Hari ini waktu berjalan begitu cepat, banyaknya pekerjaan yang menumpuk serta energi yang terkuras untuk menyelesaikannya membuat Adara sudah ambruk di kasur pada jam delapan malam. Saat mata sudah hampir hanyut dalam lelapnya tidur tiba-tiba pintu kosan diketuk dengan nyaring.

"Syukurlah masih hidup. Kirain udah tewas kamu Ndut," ucap Hanz ketika pintu terbuka.

"Apaan sih,  ganggu istirahat aja! Stop Hanz, aku lelah banget nggak ada waktu buat ladenin kamu becanda," pinta Adara.

Diluar dugaan Hanz tiba-tiba meraih tangan dan memeluk tubuh Adara.

"Maaf, Ndut. Kamu lelah? Yuk, duduk sini." Hanz menggiring Adara duduk di kursi teras kosan.
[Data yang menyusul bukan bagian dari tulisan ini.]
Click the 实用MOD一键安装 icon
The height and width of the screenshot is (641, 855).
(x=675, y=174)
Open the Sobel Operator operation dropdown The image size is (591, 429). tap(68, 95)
Ia meraih kepala Adara dan disandarkan pada bahu kirinya, tangan kiri Hanz meraih tangan kanan Adara, menggenggamnya lalu tangan kanannya mengusap-usap punggung tangan yang ia genggam. Hangat, tenang, dan nyaman itulah yang 

Adara rasakan.

"Ndut," panggil Hanz.

"Hem," jawab Adara pelan.

"Capek?" tanya Hanz.

"Iya," jawab Adara.

"Ngantuk?" tanyanya lagi.

"Iya," jawab Adara lirih.

"Pacaran yuk,"

"Iya ... eh, apa? Kamu ngomong apa barusan?" Adara tersentak dan kaget pada ucapannya sendiri.

"Yes. Hore, mulai sekarang kita resmi jadian," girang Hanz.

"Eh, tunggu. Tunggu, nggak bisa gitu dong," sergah Adara.

"No ... no ... no tadi aku udah nembak kamu en kamu udah jawab iya jadi mulai sekarang kita resmi jadian," ucap Hanz.

"Ih ... nggak gitu juga kali, itu mah ngejebak aku namanya. Nggak, nggak bisa pokoknya," tolak Adara.

"Nggak mau tahu. Pokoknya kita resmi jadian, titik." Tegas Hanz.

Adara masih memandang Hanz dengan ekspresi wajah yang kesal walau sebenarnya ia ingin melompat- lompat kesenangan.

"Kenapa, Ndut? Marah, ya." tanyanya.

"Iya," bohong Adara.

"Alah, bohong kamu Ndut. Ngaku aja kalo kamu senang ditembak cowok ganteng kayak aku." Hanz mengerling nakal.

"Asem! siapa juga yang senang, nggak banget apalagi macam cecunguk kayak kamu," Adara mengomel pada Hanz.

"Ya udah nggak usah ngomel-ngomel, jelek tahu kayak nenek-nenek. Lagian aku juga cuman becanda," Hanz mengusap rambut Adara.

"Udah sana pulang! Aku ngantuk," usir Adara pada Hanz.

"Oke, oke, aku pulang. Good night n nice dream ya Ndut," pamit Hanz sebelum menghilang dan melaju kencang di kegelapan malam.

Adara melongo menatap kepergian Hanz yang macam jelangkung datang dan pergi sesuka hatinya, Hanz selalu datang tanpa kabar dan pergi begitu saja tanpa menunggu kata dari Adara.